Time Does Make a Change - 60 Years on Signal
I've been thinking very deeply here of late,
about the trying days we are living in. It's sad to see so many young
people who are so deep in sin and crimes of all descriptions, disobedient, and
unthankful for the things God has given us. I think back of the good old
days that have led me this far. I was born in Chattanooga on S. Broad
Street in 1890. (It was White Side then.) My father [William Harrison
Tittle] was in business. He had a store but fire destroyed the building
and so we moved to the country in Lookout Valley and farmed. I was large
enough to turn watermelon vines for my father. I have a poem I wrote on
May 21st 1939, about memories of my life on the farm back in my childhood days.
We walked 3 miles to school in all kinds of weather. We had no school busses
back then and I didn't know what a great big world I was living in, but I was a
happy little girl and I'll never forget how my relatives all loved and petted me
though. I was too busy and didn't take much petting as I've stated in my
poem. In those days my great-grandfather Thompson had a corn mill over
near Tiftonia (it is now) in Lookout Valley. I still remember the large
wheel that turned and ground the corn into meal. This large and mighty
wheel was turned over and over by a stream of water running from the
mountainside. It was amazing and a wonderful sight to see how the corn was
crushed and made ready for the good cornbread we all loved. All the people
far and near brought their corn to this mill. I would go with Uncle Frank
[Benjamin Franklin Tittle, son of David F. and Margaret Nabors Tittle] when he
went to the mill. This land has been sold to the City and has a recreation
for the recreation for the police. It's named Pine Gap. I'm sorry
they didn't keep the large wheel for sightseeing. Well, the time came when
we had to move back to Chattanooga. Judge Will Cummings gave my father a
job working for the City [of Chattanooga]. I like the country best. We
could make a garden as we had a large lot with a barn and we had two cows and my
mother had such good milk and butter and many people came and bought milk and
butter from us, they liked puffy white butter.

# WRITTEN INSTRUCTION A
List every place name that appears in the memoir.
The rows that follow have no connection to the memoir.

# THE INPUT
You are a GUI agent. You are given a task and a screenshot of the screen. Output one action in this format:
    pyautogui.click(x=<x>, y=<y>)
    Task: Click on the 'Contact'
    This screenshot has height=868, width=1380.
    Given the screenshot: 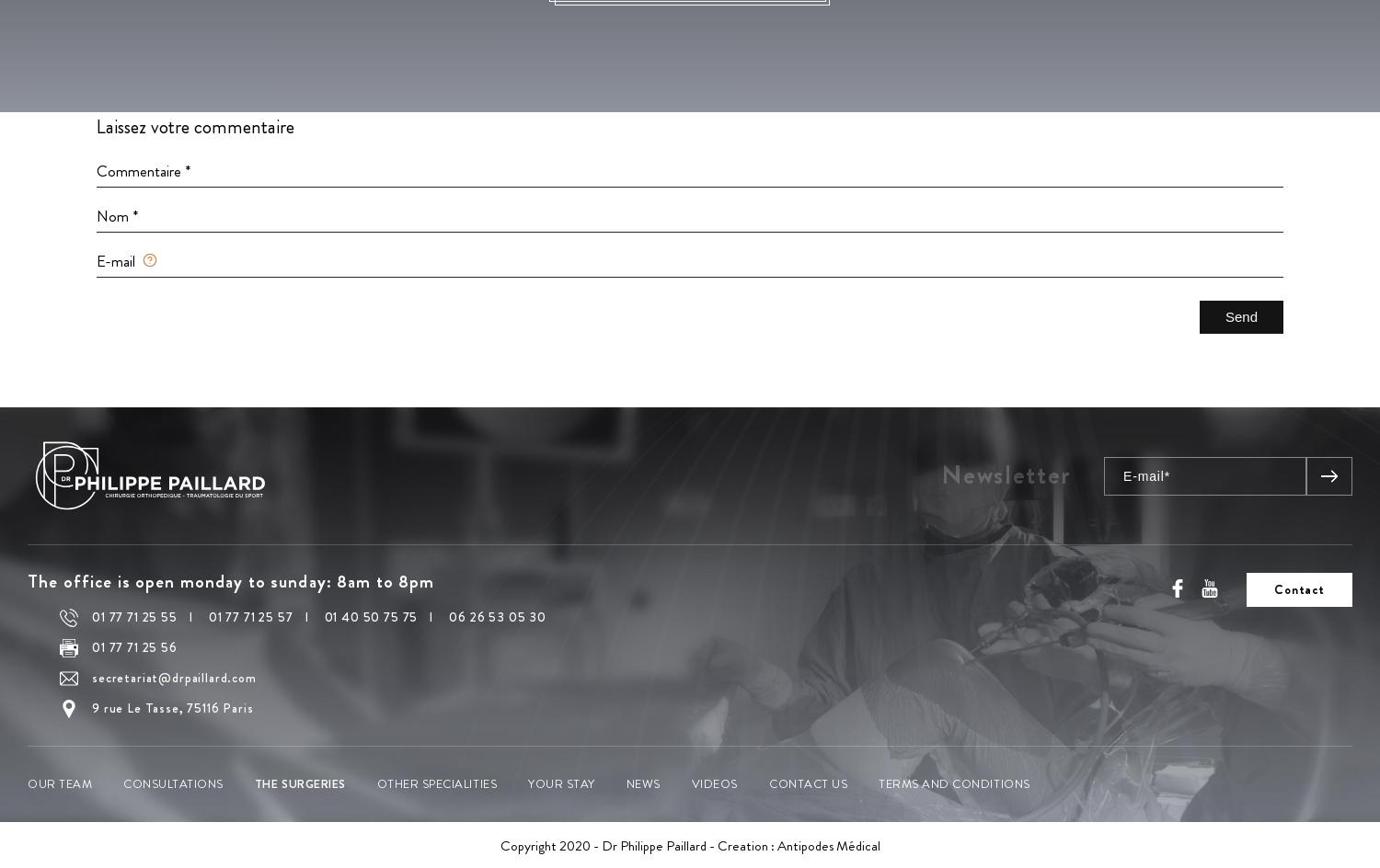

# WRITTEN INSTRUCTION B
Copy the rows above word for word, and please leave any pictures out of your copy.

# COMPLETE RESPONSE A
Chattanooga, S. Broad Street, White Side, Lookout Valley, Tiftonia, Pine Gap

# COMPLETE RESPONSE B
You are a GUI agent. You are given a task and a screenshot of the screen. Output one action in this format:
    pyautogui.click(x=<x>, y=<y>)
    Task: Click on the 'Contact'
    This screenshot has height=868, width=1380.
    Given the screenshot: 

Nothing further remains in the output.